*** RECORDS FOR PROCESSING ***

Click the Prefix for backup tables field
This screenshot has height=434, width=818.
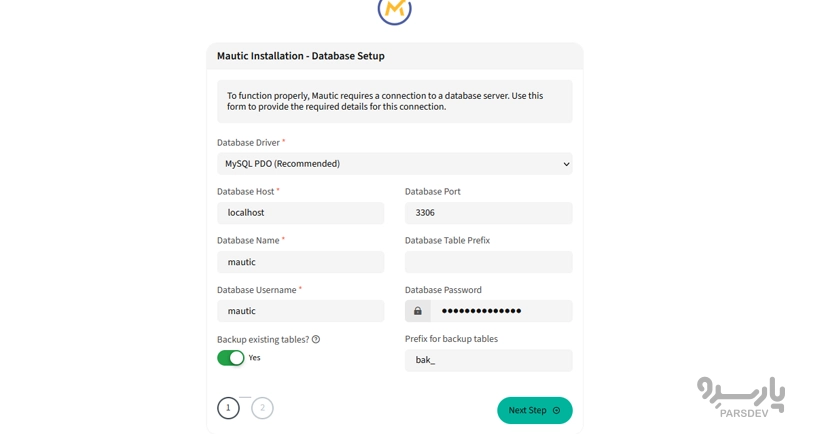click(488, 360)
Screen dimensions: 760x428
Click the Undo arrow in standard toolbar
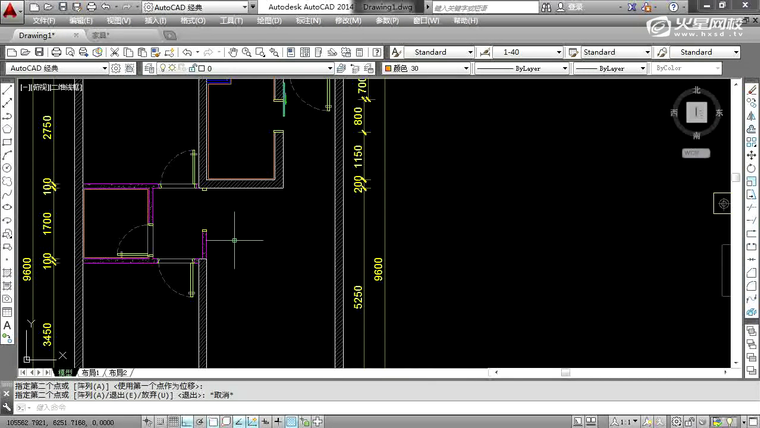click(x=184, y=52)
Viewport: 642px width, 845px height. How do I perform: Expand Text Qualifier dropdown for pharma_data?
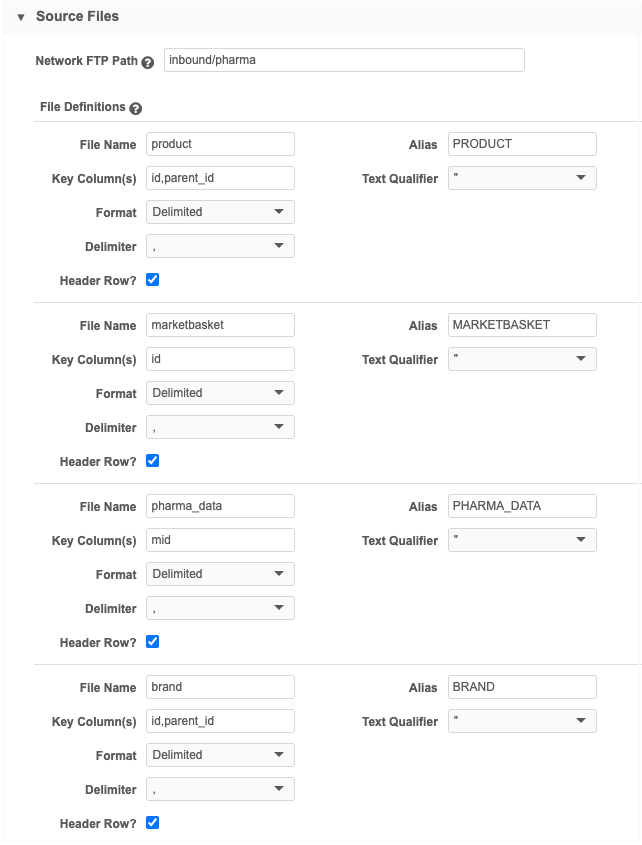coord(522,540)
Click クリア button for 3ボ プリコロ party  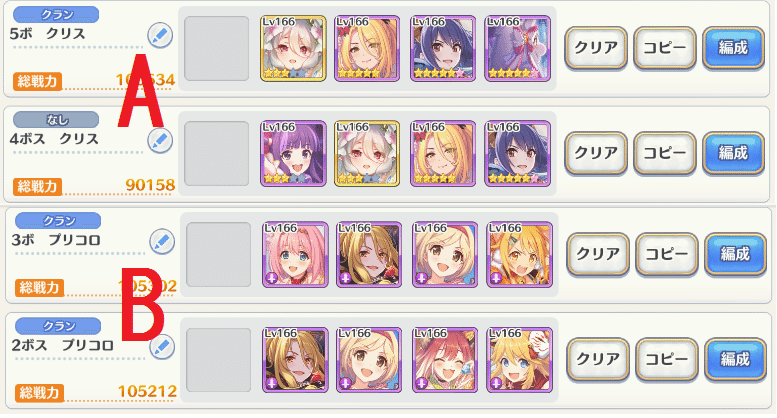(x=598, y=254)
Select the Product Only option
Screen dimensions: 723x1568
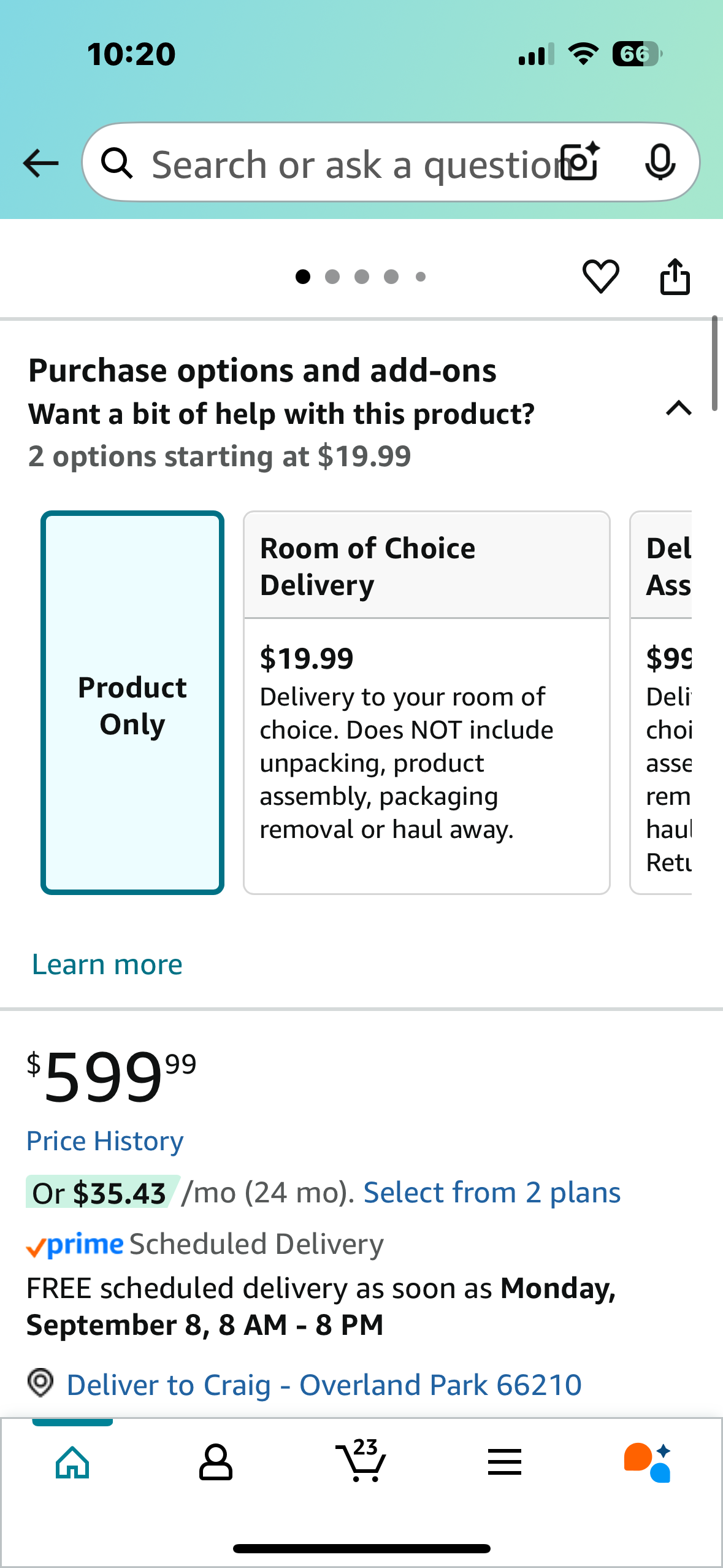click(x=132, y=702)
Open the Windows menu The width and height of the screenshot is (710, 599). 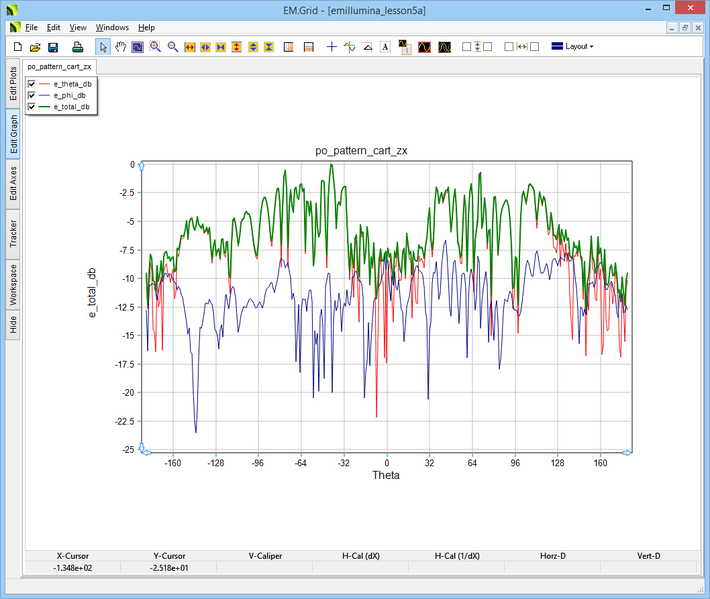tap(112, 27)
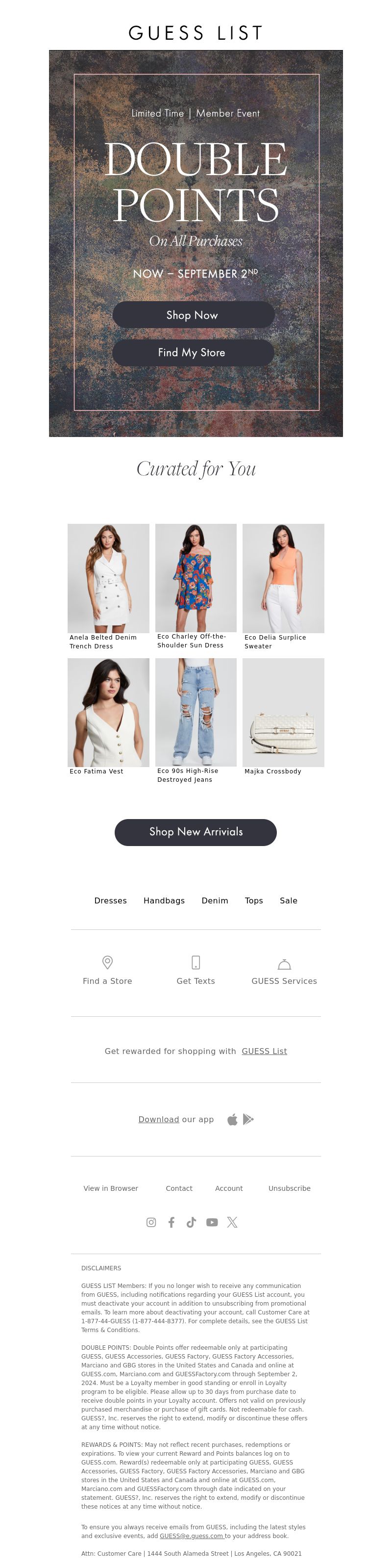The image size is (392, 1568).
Task: Click Shop New Arrivals button
Action: (x=196, y=832)
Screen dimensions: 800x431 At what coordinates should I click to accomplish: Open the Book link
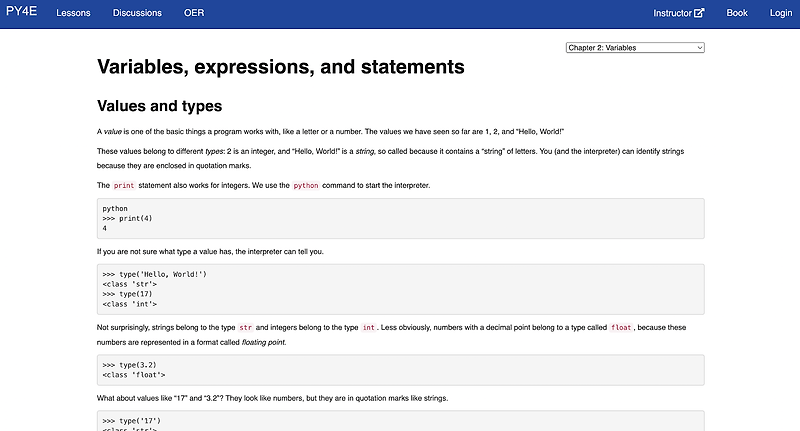737,13
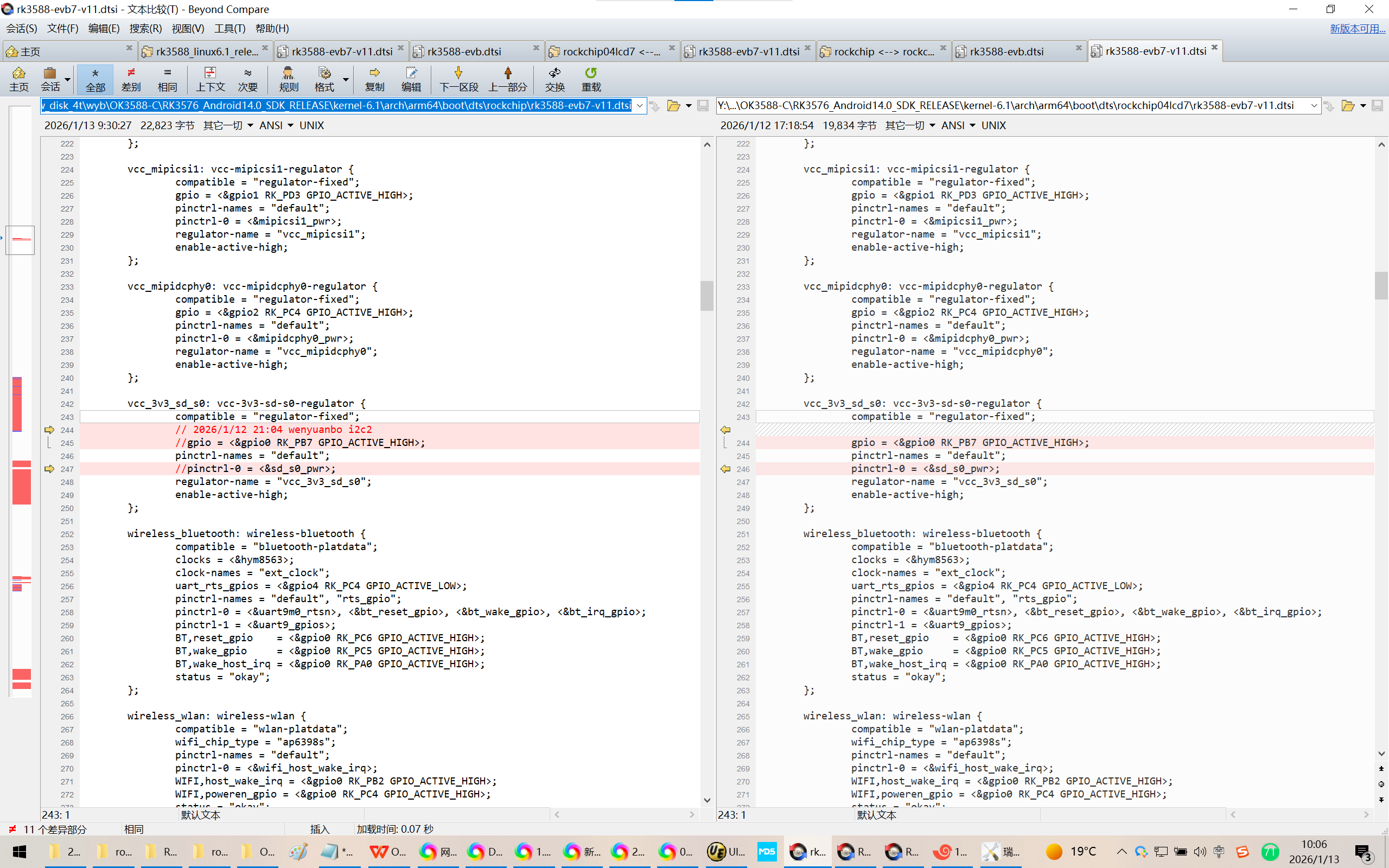1389x868 pixels.
Task: Click the 主页 home toolbar icon
Action: [x=18, y=79]
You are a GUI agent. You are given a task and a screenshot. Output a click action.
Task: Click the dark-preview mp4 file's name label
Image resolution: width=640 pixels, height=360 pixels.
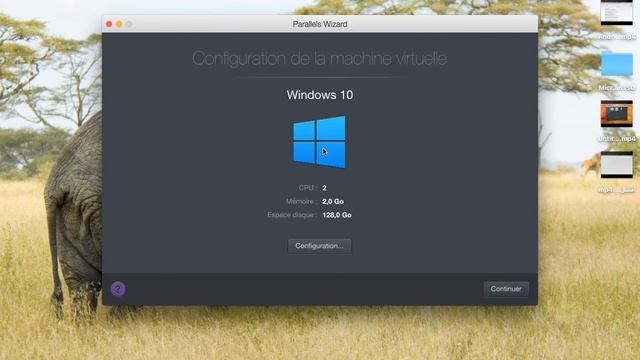(x=617, y=139)
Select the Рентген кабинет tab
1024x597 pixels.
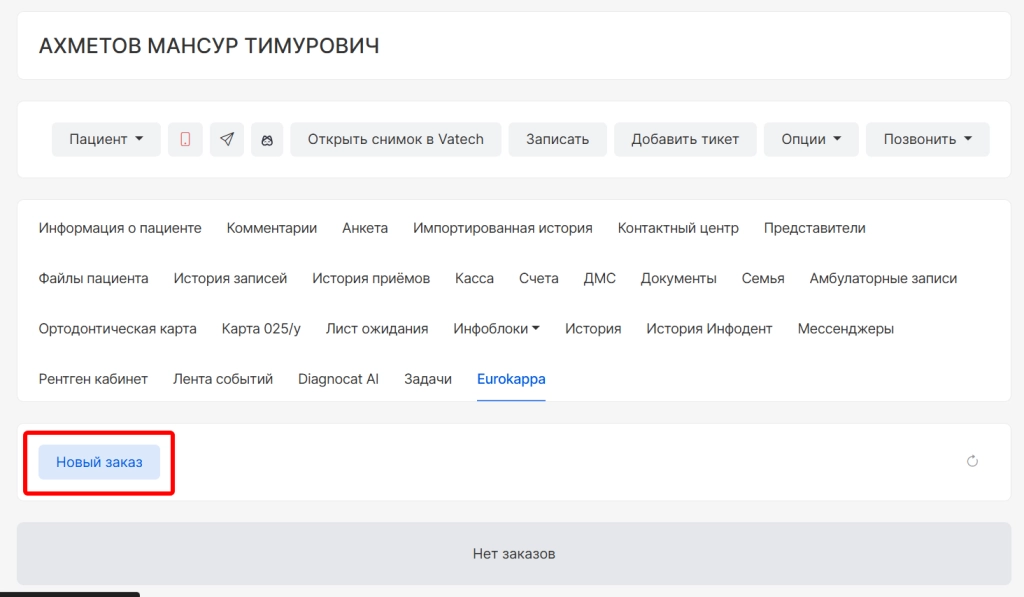tap(93, 379)
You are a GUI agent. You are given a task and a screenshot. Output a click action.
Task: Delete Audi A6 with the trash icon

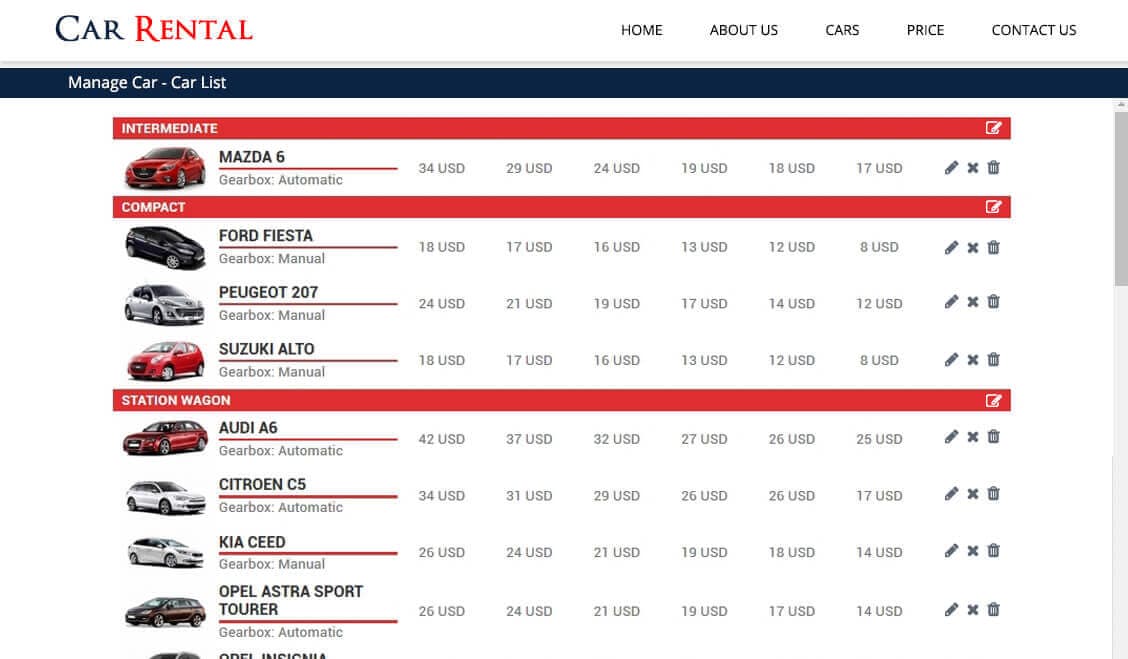pyautogui.click(x=993, y=437)

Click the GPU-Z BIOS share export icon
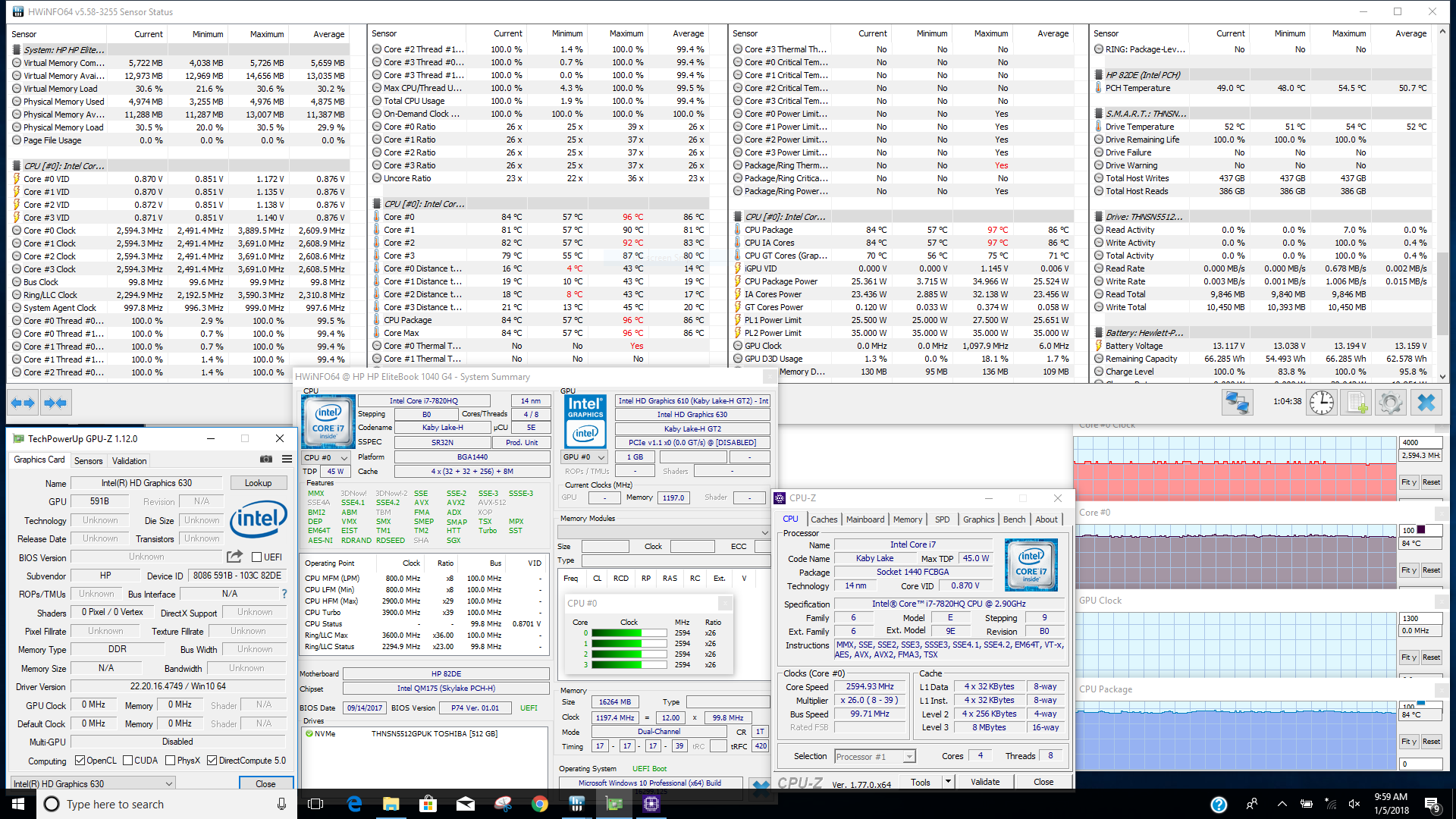[235, 557]
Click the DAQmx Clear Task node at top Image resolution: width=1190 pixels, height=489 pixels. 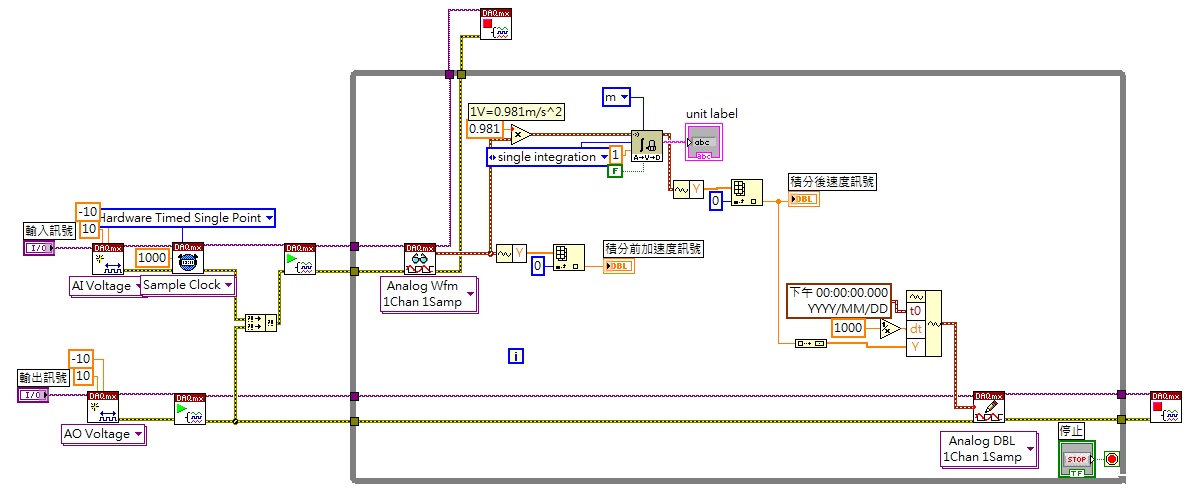coord(496,24)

***

### SHORT EXERCISE
Write out the material word for word, from its first line through the line that contains "coord(522,540)". Leave the pictures out.

### ANSWER TO THIS EXERCISE
Click the Prefix for backup tables field
This screenshot has height=434, width=818.
click(488, 360)
Screen dimensions: 760x428
Click the Undo arrow in standard toolbar
click(x=184, y=52)
Viewport: 642px width, 845px height. How do I perform: Expand Text Qualifier dropdown for pharma_data?
coord(522,540)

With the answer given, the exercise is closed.